History

United Kingdom
- Name: Isabella
- Owner: Maughan (1823)
- Launched: 1823, Redbridge
- Fate: Last listed in 1856

General characteristics
- Type: Brig
- Tons burthen: 178, or 179 (bm)
- Propulsion: Sail

= Isabella (1823 ship) =

Isabella was a 179-ton merchant ship built in Redbridge, England, in 1823. She made one voyage transporting convicts from Mauritius to Australia.

==Career==
Isabella appears in the Register of Shipping with Maughan as master and owner, and with trade London to Hamburg.

| Year | Master | Owner | Trade | Source & notes |
|---|---|---|---|---|
| 1825 | Maughan | Maughan | London–Vigo | Lloyd's Register (LR) |
| 1830 | Maughan | Maughan | London–Hamburg | LR; small repairs 1829 |

Isabella, under the command of George Maughan left Cowes, Isle of Wight on 21 February 1833 with a general cargo and arrived at Cockburn Sound, Western Australia, on 24 July 1833.

| Year | Master | Owner | Trade | Source & notes |
|---|---|---|---|---|
| 1835 | Maughan |  |  | LR |

She left Mauritius on 25 February 1837 with two military convicts and cargo. She sailed via Hobart Town on 22 April arriving at Sydney on 6 May. No convicts died on the voyage.

Isabella sailed from Sydney for London, under the command of Captain Ryan, on 6 March 1838, with passengers and cargo. A "piratical brig" under a Spanish flag boarded her on 4 July and took a new main-top-sail, a cask of beef, and various other articles. Isabella then arrived safely at Torbay.
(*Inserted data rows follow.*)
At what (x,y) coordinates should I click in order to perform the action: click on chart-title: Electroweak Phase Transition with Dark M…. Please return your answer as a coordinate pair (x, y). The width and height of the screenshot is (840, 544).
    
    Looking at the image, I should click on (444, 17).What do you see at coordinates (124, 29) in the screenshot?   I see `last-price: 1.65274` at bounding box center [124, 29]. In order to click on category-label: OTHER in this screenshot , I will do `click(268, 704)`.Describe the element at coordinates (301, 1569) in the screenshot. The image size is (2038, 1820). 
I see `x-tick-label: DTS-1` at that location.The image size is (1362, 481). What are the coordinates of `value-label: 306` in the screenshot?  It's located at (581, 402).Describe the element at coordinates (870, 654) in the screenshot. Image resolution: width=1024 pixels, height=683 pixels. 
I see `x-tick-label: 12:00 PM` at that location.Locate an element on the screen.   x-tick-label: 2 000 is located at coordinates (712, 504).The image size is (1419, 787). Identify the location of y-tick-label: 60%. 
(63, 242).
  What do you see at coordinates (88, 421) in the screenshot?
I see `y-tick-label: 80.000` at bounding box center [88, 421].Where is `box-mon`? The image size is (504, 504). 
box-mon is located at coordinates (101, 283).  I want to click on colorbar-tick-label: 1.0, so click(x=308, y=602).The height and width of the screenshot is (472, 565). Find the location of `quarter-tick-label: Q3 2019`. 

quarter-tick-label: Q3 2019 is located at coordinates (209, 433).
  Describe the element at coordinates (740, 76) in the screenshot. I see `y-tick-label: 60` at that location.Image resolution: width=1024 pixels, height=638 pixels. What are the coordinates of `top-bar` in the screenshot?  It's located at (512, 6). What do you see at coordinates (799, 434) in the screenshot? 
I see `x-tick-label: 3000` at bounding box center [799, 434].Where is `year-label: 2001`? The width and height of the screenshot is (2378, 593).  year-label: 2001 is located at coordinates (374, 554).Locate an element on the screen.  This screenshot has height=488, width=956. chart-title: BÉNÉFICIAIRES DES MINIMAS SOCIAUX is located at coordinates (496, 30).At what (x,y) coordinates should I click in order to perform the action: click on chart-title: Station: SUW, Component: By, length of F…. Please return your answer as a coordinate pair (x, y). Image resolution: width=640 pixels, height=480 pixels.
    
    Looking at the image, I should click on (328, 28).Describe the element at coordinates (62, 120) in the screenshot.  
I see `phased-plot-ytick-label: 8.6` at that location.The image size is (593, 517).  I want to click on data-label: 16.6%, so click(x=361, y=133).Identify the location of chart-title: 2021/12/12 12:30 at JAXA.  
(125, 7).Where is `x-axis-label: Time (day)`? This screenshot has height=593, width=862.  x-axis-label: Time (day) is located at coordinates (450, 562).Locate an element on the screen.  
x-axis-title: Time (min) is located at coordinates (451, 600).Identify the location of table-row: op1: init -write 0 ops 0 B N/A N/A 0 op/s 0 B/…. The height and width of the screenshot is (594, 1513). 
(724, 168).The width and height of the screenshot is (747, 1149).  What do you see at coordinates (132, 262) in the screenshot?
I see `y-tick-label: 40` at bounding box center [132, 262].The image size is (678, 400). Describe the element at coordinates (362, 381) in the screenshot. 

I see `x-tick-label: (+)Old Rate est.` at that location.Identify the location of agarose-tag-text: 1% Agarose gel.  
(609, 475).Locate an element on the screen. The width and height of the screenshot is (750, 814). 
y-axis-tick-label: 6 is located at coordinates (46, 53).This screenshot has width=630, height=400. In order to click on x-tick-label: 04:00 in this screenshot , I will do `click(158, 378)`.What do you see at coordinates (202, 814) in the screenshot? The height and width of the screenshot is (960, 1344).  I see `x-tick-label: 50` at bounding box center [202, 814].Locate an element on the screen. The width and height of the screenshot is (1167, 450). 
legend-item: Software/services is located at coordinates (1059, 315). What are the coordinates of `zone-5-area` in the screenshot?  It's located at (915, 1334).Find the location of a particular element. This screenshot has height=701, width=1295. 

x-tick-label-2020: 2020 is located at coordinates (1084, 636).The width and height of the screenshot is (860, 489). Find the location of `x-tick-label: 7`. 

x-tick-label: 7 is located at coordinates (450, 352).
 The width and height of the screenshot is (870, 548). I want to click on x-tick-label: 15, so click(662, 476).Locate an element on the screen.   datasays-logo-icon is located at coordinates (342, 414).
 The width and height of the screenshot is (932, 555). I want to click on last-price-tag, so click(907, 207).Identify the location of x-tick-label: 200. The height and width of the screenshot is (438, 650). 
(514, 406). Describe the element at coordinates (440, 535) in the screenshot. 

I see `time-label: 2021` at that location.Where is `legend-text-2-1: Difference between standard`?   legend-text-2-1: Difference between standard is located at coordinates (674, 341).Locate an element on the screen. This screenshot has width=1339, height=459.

| Year | Master | Owner | Trade | Source & notes |
|---|---|---|---|---|
| 1840 | Maughan L.Neve | Taylor & Co. | London–Hamburg | LR; damages repaired 1838 |
| 1845 | Le Neve | Taylor & Co. | London–Hamburg | LR; thorough repair 1841 and damages repaired 1845 |
| 1850 | Le Neve | Taylor & Co. |  | LR |
| 1855 | E.Lyle | T.S.Atkins |  | LR |

She is last listed in Lloyds Register in 1856 with E.S. Lyle, master, and T.S.Atkins, owner, and no trade.